Włosy lwów znajdujące się w zębach okazały się nie śladem walk z innymi samcami, ale przeciwnie - dowodem na troskę i wzajemną pielęgnację obu samców. Genetyczna analiza ich włosów wskazała na to, że miały one odziedziczony po matce genom mitochondrialny, co potwierdza wcześniejsze przekonania, że lwy były braćmi. Bracia współpracowali, dbali o siebie i pielęgnowali swe futra. Braterskie połączenie sił dawało im większą moc w atakach. Ludzie informowali, że lwy pojawiały się znikąd, a może się to wiązać z tym, że widywali nie jednego, a dwa identycznie wyglądające samce stosujące zasadzki i zachodzące obóz z wielu stron.
Nie tylko lew i słoń. Co wiesz o zwierzętach Afryki? Sprawdź się [QUIZ]

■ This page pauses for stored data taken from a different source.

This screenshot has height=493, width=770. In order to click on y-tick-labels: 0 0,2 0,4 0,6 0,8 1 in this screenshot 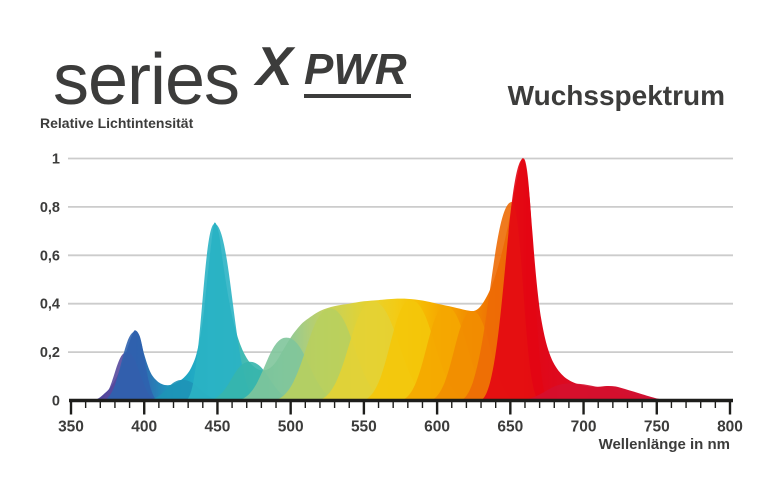, I will do `click(50, 281)`.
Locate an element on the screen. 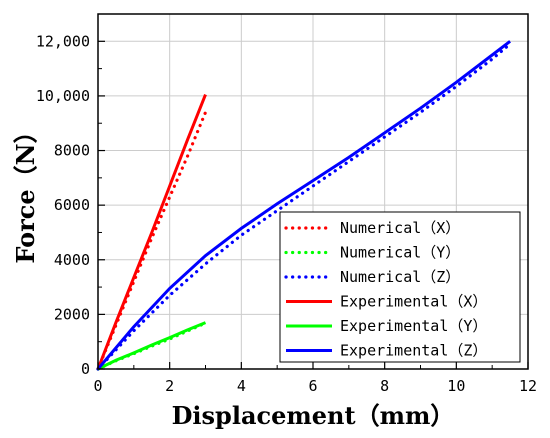 The image size is (550, 438). y-tick-label: 10,000 is located at coordinates (63, 96).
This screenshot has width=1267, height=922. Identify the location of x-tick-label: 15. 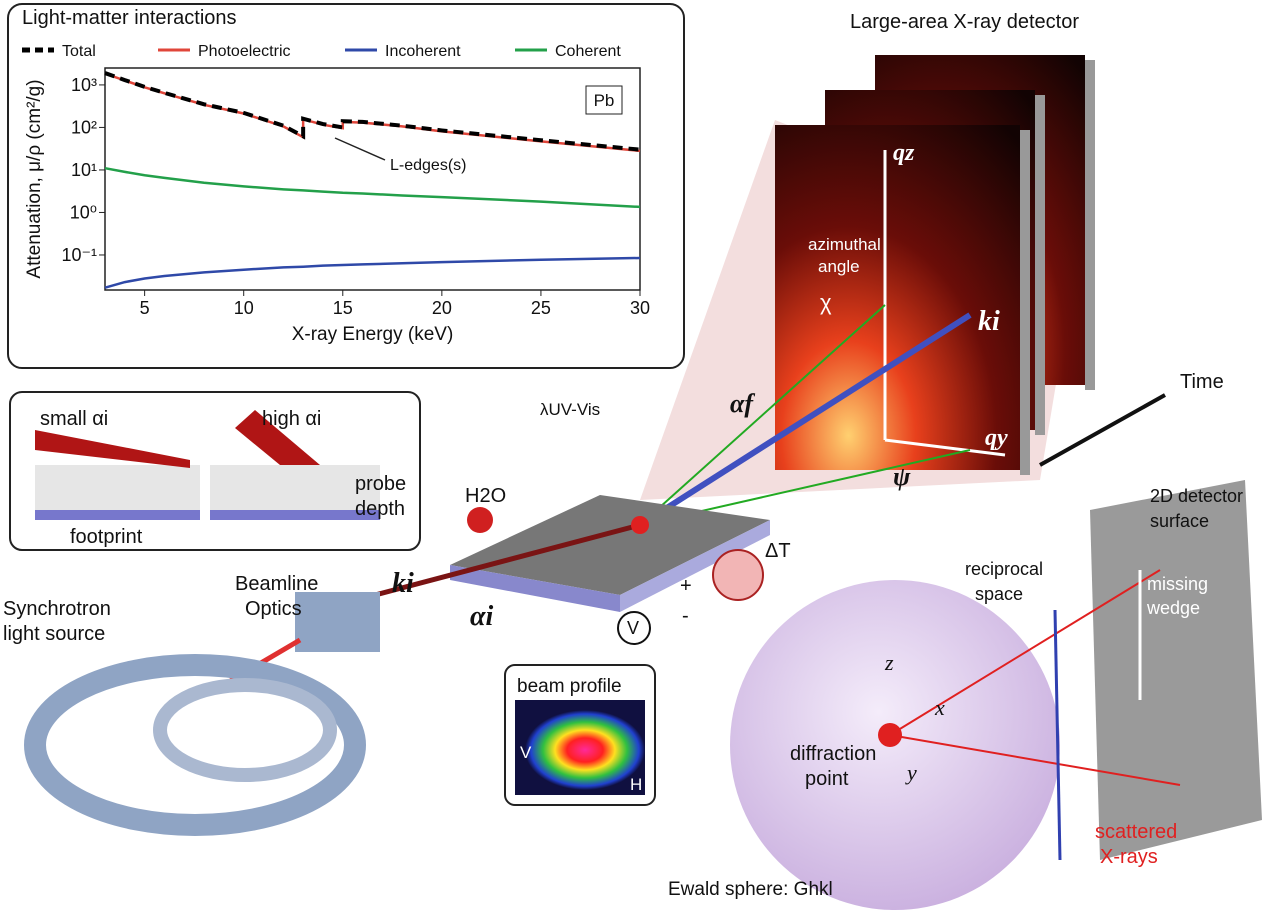
(343, 308).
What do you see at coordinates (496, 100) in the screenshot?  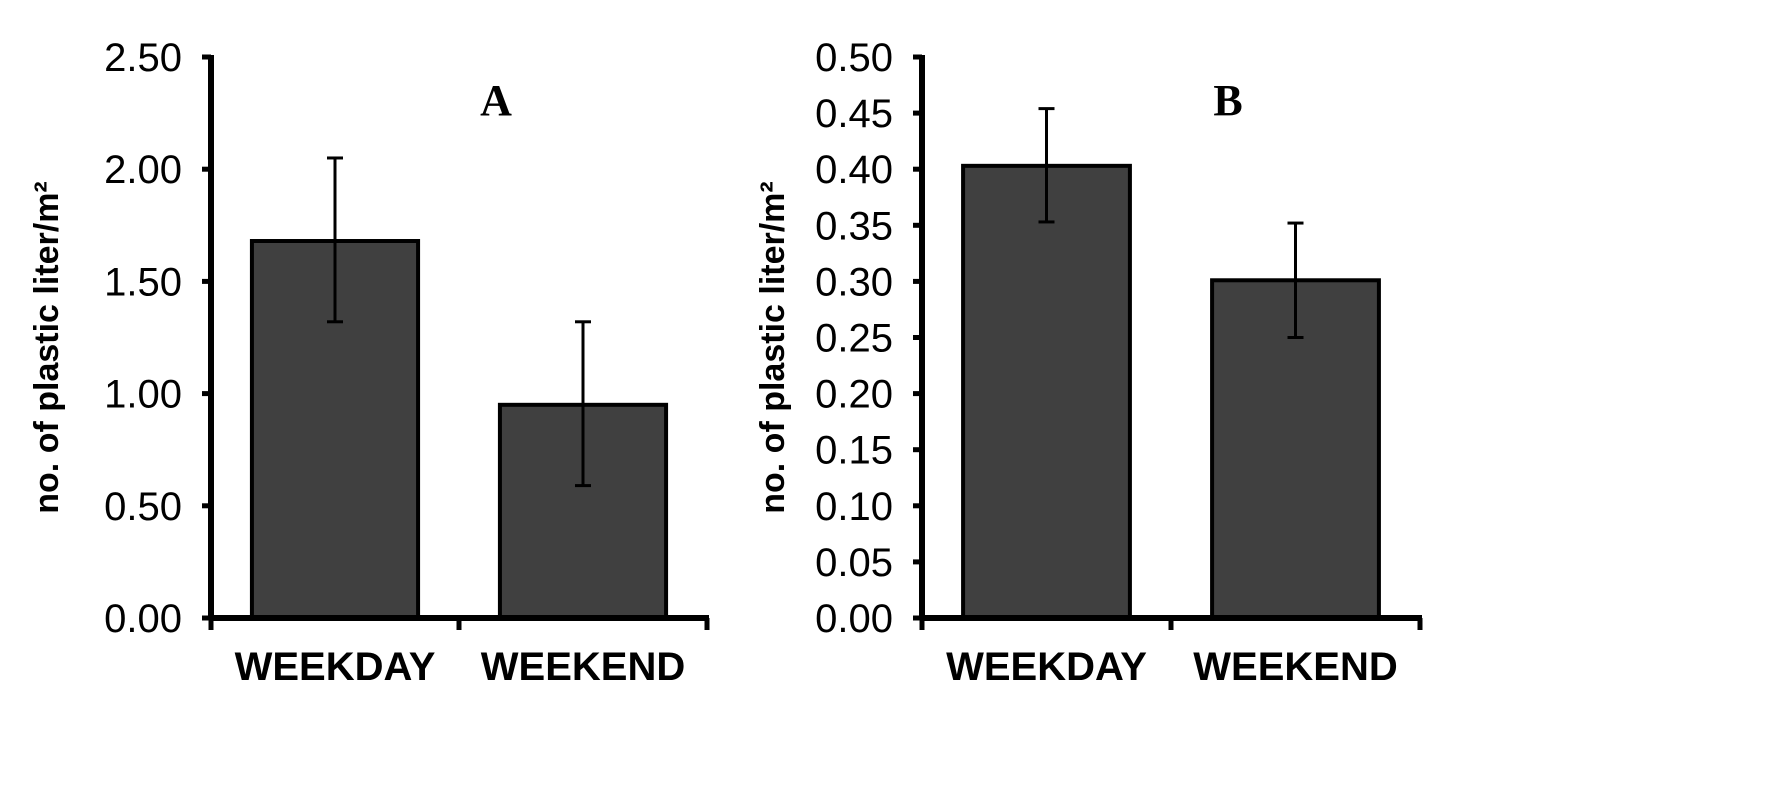 I see `panel-letter: A` at bounding box center [496, 100].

Więcej, zawarte w genach włosów informacje ujawniły też, że samce przebyły w Tsavo znacznie większe odległości niż lwy przebywają zazwyczaj. Duch i Mrok wędrowały, aż napotkały budowę kolei. To może mieć związek z tym, że zwierzęta nie mogły znaleźć w tej okolicy dość ofiar kopytnych. Naukowcy połączyli to z informacjami o epidemii choroby wirusowej, która dziesiątkowała stada gnu i bawołów w Kenii pod koniec XIX wieku. Lwy nie mogły ich znaleźć, za to głodne znalazły ludzi.

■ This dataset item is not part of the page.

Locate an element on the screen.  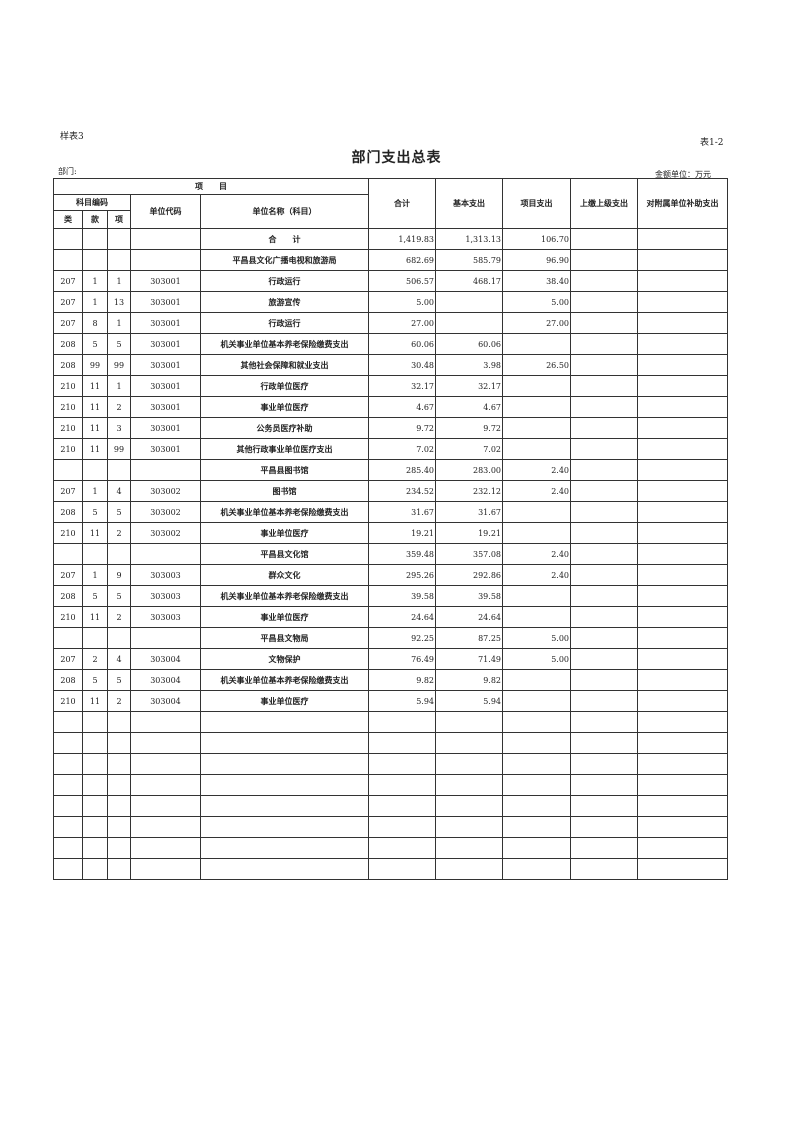
cell-total: 60.06 is located at coordinates (402, 344).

Jak twierdzą naukowcy z Chicago, nie ma być może jednej przyczyny, dla której nagle drapieżnik taki jak lew zmienia swoje dotychczasowe przyzwyczajenia i naturę i zamiast zwierząt kopytnych, jako cel obiera ludzi. To często jest kombo przyczyn i tak mogło być u tych samców. Do problemów zdrowotnych mogły dojść jeszcze problemy hormonalne. Brak grzywy mógł być efektem anomalii genetycznej, wycierania się zwierząt o kolczaste zarośla, ale także zachwiania równowagi hormonalnej i zbyt wysokiego poziomu testosteronu. Z jego powodu Duch i Mrok mogły wyłysieć jak ludzie, a testosteron mógł także spowodować zwiększenie agresywności zwierząt, o której meldowali atakowani kolejarze.